Tag Archives: security

Fluffy Encryption of Numbers Within URLs

In the REST web services world, a resource is anything that’s important enough to be referenced as a thing in itself. It is something that can be stored on a computer and represented as a stream of bits such as a document, a row in a database, or the result of running an algorithm. The book RESTful Web APIs explains very well that every resource has to have at least one URI, which is the name and address of that resource. The URL to a resource in a typical web application looks like {database-table-name}/{record-id}. For example: /blogs/myblog/entries/134 goes from the general to the specific, from a list of blogs to a particular blog, to the entries in that blog, to a particular entry.

I don’t know about you, but when I look at those URLs and see those record ids I feel very uncomfortable. I’m not sure if it has security implications, but it’s strange to let everybody know that they are dealing with the product number 14 or the order number 35. Maybe I’m being paranoid, but it is worth sharing a trick to replace those ids by fake ones.
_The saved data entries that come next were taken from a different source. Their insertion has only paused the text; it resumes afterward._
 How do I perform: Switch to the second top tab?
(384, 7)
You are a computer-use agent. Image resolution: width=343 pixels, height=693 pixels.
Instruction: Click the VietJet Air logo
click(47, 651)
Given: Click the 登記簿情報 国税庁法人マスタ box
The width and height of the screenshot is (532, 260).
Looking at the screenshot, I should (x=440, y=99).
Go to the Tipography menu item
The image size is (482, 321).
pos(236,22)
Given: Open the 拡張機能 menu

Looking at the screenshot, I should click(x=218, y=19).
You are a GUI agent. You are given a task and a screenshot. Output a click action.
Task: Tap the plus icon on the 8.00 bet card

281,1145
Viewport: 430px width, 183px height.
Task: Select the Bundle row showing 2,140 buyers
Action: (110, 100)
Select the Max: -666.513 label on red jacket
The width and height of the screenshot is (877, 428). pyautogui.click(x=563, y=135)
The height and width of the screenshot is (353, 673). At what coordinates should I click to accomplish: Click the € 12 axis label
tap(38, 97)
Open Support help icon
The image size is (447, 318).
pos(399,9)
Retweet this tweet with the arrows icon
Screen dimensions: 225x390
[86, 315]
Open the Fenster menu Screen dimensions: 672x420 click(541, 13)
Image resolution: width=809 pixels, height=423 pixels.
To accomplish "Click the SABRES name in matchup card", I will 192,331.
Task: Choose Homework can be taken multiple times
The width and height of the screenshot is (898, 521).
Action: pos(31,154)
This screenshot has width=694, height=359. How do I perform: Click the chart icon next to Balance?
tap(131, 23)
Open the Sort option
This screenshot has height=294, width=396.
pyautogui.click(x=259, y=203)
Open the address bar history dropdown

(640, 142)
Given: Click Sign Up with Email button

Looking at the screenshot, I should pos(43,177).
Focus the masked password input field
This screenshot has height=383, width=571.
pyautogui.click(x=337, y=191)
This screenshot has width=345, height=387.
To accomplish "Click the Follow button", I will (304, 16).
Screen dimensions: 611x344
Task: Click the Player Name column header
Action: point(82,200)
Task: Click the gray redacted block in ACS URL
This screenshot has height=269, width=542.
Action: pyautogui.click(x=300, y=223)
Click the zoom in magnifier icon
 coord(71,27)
The method is simple. We will need two secret numbers that should be configurable for each installation of an application. The secret numbers compose a formula to encrypt a number, as illustrated in Clojure:

(def secret-n1 345)
(def secret-n2 3)

(defn encrypt [id] 
  (bit-xor (* id secret-n1) 
           secret-n2))

(encrypt 35)
>> 12072

The id is multiplied by the first secret number (secret-n1) and the result is used to perform a binary XOR (bitwise exclusive or) with the second secret number (secret-n2). The result is a number that gives no clue about the id it is hiding. Here is an example of applying the function encrypt:

; Original URL
(def id 35)
(def url-entries "http://mywebsite.com/myblog/entries/%d")
(def url-entry (format url-entries id))
(format "Original URL: %s" url-entry)
>> Original URL: http://mywebsite.com/myblog/entries/35

; Modified URL
(def url-entry (format url-entries (encrypt id)))
(format "Modified URL: %s" url-entry)
>> Modified URL: http://mywebsite.com/myblog/entries/12072

Notice that 35 is not exposed anymore. In its place we have 12072, which is not a real id or it’s not related to the current record. But how can we recover the original id after processing the request with 12072? Now comes the decrypt function to recover the original id:

(defn decrypt [request-id] 
  (/ (bit-xor request-id secret-n2) 
     secret-n1))

(decrypt 12072)
>> 35

The secret numbers are used here as well but inverting the calculation. This time, we perform the binary XOR first, with the id that comes in the request and the second secret number (secret-n2), and we divide (instead of multiply) the result by the first secret number (secret-n1).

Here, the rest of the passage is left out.